== Provided material

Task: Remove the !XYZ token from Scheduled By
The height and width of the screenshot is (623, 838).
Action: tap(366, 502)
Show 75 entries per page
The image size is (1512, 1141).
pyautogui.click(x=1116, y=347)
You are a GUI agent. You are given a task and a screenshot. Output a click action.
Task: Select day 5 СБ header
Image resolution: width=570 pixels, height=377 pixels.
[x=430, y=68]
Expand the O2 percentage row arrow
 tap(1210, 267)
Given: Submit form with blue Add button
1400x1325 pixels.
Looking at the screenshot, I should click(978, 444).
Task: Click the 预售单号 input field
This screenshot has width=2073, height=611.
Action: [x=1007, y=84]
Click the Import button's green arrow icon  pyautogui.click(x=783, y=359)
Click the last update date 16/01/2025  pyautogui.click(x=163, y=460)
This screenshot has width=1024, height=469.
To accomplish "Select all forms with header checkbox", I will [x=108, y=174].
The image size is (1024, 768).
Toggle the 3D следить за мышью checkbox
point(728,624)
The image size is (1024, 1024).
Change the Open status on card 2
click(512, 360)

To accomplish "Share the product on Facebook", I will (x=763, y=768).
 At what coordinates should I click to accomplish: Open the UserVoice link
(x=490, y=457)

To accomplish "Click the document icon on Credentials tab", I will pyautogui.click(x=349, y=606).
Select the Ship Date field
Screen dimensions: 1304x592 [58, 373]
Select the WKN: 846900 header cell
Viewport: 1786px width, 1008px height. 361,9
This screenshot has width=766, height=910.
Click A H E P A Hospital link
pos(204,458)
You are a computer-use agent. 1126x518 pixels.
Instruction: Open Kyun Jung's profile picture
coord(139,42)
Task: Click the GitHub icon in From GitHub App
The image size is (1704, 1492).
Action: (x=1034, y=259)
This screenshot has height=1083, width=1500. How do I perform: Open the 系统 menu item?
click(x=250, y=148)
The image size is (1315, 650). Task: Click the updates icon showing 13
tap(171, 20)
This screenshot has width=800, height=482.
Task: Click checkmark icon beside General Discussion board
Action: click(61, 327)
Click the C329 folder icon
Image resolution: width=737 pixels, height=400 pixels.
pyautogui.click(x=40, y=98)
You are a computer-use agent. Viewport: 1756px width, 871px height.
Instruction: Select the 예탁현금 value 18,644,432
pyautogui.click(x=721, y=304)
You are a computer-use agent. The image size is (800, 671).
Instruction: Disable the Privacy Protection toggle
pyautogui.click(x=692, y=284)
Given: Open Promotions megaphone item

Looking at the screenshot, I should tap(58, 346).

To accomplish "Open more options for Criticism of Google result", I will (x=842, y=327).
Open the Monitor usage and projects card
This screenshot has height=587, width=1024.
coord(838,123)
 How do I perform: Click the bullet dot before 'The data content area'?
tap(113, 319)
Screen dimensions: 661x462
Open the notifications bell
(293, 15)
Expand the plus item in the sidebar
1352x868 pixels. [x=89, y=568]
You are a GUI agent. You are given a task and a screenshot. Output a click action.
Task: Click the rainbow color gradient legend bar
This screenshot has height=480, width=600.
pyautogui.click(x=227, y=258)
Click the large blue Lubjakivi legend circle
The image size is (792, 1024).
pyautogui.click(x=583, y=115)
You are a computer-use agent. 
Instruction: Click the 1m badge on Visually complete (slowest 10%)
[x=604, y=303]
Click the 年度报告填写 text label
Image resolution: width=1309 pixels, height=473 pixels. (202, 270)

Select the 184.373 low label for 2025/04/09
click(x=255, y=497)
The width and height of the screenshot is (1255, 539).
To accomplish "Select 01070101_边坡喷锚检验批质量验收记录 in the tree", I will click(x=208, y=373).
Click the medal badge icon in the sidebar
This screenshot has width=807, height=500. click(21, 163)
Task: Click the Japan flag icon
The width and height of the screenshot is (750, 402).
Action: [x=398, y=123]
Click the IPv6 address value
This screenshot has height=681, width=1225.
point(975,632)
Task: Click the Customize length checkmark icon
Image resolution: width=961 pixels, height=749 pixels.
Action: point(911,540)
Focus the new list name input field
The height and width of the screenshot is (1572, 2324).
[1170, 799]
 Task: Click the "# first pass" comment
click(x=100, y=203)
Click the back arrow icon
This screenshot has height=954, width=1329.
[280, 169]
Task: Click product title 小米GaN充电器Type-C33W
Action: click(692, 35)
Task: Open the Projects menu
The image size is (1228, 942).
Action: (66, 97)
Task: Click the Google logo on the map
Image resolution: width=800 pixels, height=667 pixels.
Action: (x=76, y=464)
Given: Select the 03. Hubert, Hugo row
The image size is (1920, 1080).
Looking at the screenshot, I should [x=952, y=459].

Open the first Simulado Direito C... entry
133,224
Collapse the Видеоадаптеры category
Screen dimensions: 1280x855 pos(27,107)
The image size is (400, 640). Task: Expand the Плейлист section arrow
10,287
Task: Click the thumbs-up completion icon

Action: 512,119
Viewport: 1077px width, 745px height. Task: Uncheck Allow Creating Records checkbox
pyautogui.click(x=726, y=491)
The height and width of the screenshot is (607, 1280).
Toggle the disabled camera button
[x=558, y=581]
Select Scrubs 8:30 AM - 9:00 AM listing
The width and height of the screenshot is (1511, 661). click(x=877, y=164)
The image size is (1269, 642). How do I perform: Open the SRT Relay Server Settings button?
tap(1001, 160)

====

#### Problem
Go through the records above and return every line that holds the string "computer".

#### Response area
You are a computer-use agent. 1126x518 pixels.
You are a computer-use agent. Viewport: 1756px width, 871px height.
You are a computer-use agent. The image size is (800, 671).
You are a computer-use agent. 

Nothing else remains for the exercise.